Segmentation

I've been doing some research into segmentation lately and testing various lists to see if they send out different creative, subject lines and so forth, to different demographic profiles. In particular, I've been looking at the retail chain lists from Lowe's, Wal-Mart and Kmart to see if any patterns emerge. Intuitively, it makes sense that companies that are spending the time to segment their lists for the purposes of targeting offers to customers have a more sophisticated email marketing strategy than those companies that don't.

So far, only two retailers seem to taking advantage of segmentation in their house list. Let's call them Retailer A and Retailer B and break them both down to see if we can tell what they are doing:

Retailer A seems to break down its segmentation into Geographic regions and levels of interest in products. All of this data is gathered at the time a consumer signs up for the retailer's newsletter. We tested that retailer's list with four different combinations: North/South, Broad Interests/ Narrow Interests (in the South we were only interested in Gardening, in the North, only interested in Home Improvement). Below is a chart of email sends over the past 30 days.

* All Charts copyright 2004 Emerging Interest, email send data supplied by CETS

The thing to look at here is the Blue Line which represents the number of unique profiles the retailer targeted over the last 30 days. Each email represents an email send to one of our demographic profiles. In most cases the retailer sent out emails to its entire list at least in the last 30 days, although we have noticed more segmentation going on in previous months. The exception is June 14, where our Northern/ Broad Interest profile was the only one to receive a special Father's Day promotion, although a different Father's Day promotion went out to the entire list just two days later.

But the chart doesn't tell the whole story, because on June 8 (and also on June 2, which is not represented on this chart), while Retailer A blasted its entire list, it split the run along creative lines. Our Southern/Broad Interest profile and our Northern/Narrow Interest profile received an offer for Spiderman related Videos and DVDs, while our Northern/Broad Interest and Southern/Narrow Interest profiles received an offer for Luggage sets. It was interesting because there did not seem to be a specific target in mind. Perhaps it was simply a split run with no rhyme or reason.
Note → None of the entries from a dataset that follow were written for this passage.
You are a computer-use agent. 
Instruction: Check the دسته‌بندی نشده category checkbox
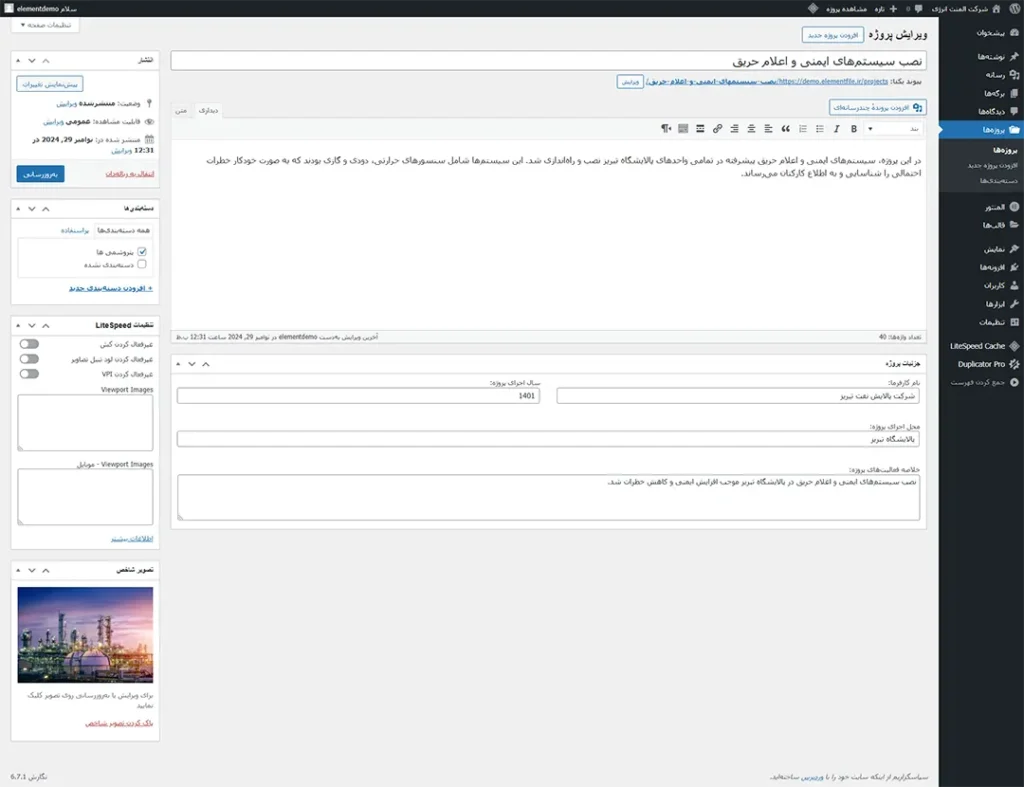point(142,265)
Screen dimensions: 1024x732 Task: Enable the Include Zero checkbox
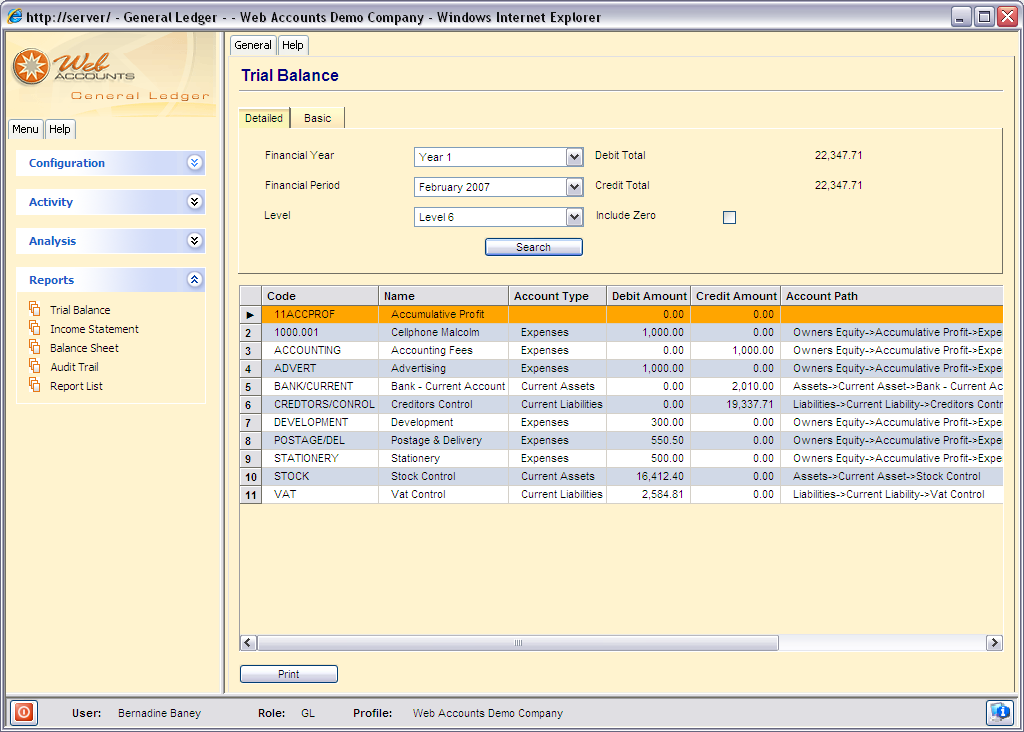click(729, 217)
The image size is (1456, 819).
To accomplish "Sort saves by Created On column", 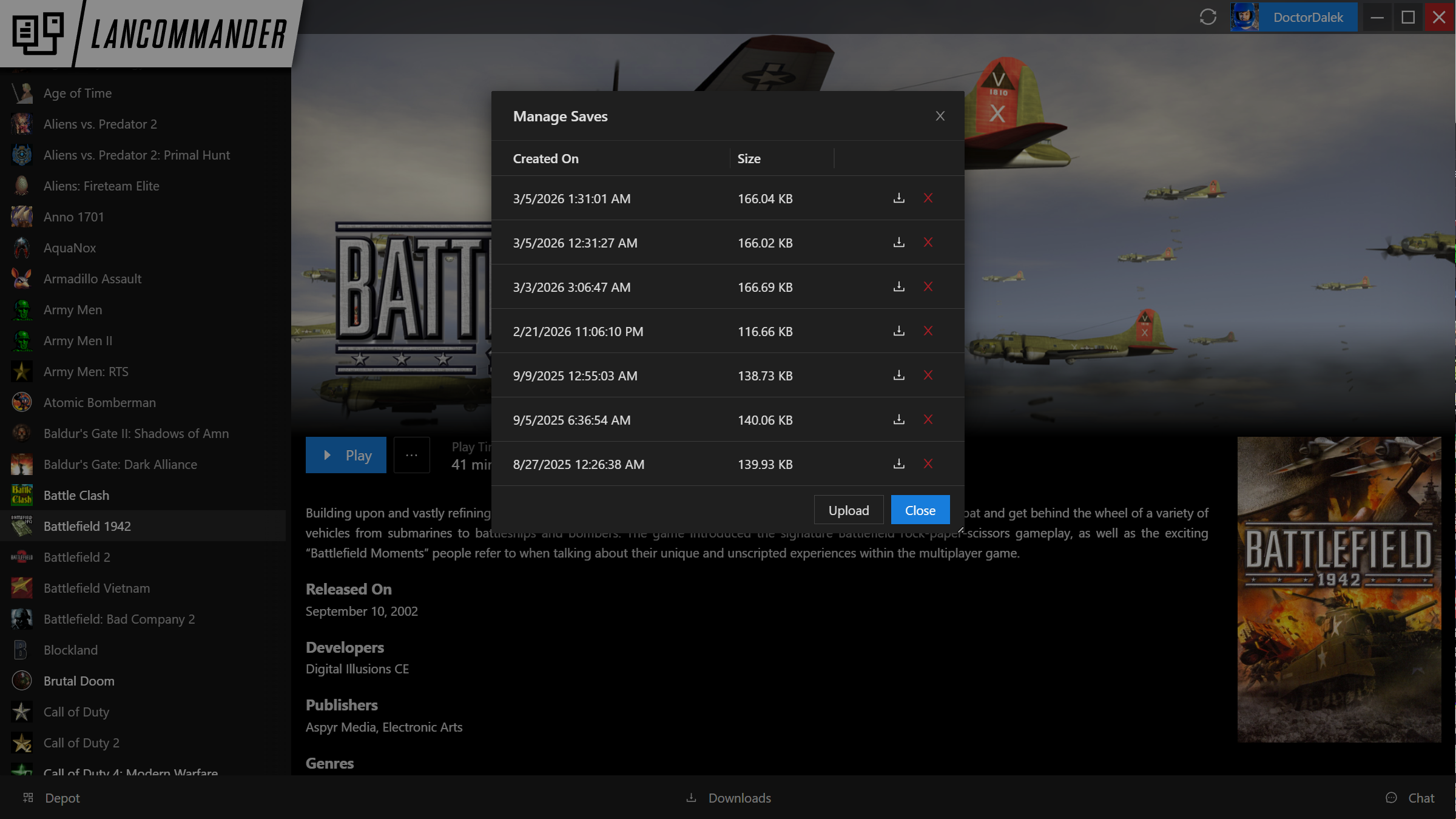I will point(545,159).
But how are these emails doing in driving traffic? Let's look at another chart:

* All Charts copyright 2004 Emerging Interest , site traffic data supplied by Alexa, email send data supplied by CETS

The red line now represents the email sends and includes not only the retailer's own internal communication, but offers sent through third parties such as CoolSavings. The Blue line represents jumps in site traffic (we started collecting this data on June 16, so that's where the Blue Line starts). As you can see, an email send almost always aligns with a jump in site traffic showing the importance of email in driving traffic to this retailer. (The smaller green and yellow lines represent traffic to various smaller sub-brands).

Retailer B, on the other hand, really plays around with different subject lines, creative, and targets in its strategy. In this case, there is a clear segmentation going on around gender with male and female profiles receiving very different creative and subject lines even when the creative is exactly the same.

For instance, on June 22, both our male and female profiles received the same email creative, with subtle but distinct differences in subject line. Our female profile received the email with the following subject line: "Get Free Shipping on the New Fall Looks Now Online." On the other hand, our male profile received the exact same HTML creative with this subject line: "Free Shipping at America's Favorite Shopping Site," with the emphasis on fashion removed.

On June 16, our female received this subject line: "Save 30-50% on the Best of Summer," while our male received "Shop Online, Save 30-50% on Summer's Best." The emphasis on shopping online seems geared towards store-phobic males while women, who may have a bigger aversion to shopping online do not receive that pitch.

Only our female receives emails for "Introducing Chris Madden Exclusively for (Retailer B), Plus Free Shipping" and a series of "Big Weekend Sale" emails. Only our male receives emails for "Cooks: New Items at Great Prices, Plus Free Shipping"

Here's the retailer's chart with site traffic included (again, red line represents email sends, blue line jumps in traffic):

*All Charts copyright 2004 Emerging Interest , site traffic data supplied by Alexa, email send data supplied by CETS

Judging by the last month's emails, both Company A and Company B seem to be de-emphasizing their segmentation experimentation or giving them a rest for the summer when compared to their work earlier in the spring. Why? Are summer months worse for targeted ads? Is less thought put into creative during these months? Or does it indicate a change in strategy, vendors, personal or agency?

Can you tell that Sherlock Holmes was my favorite reading as a kid?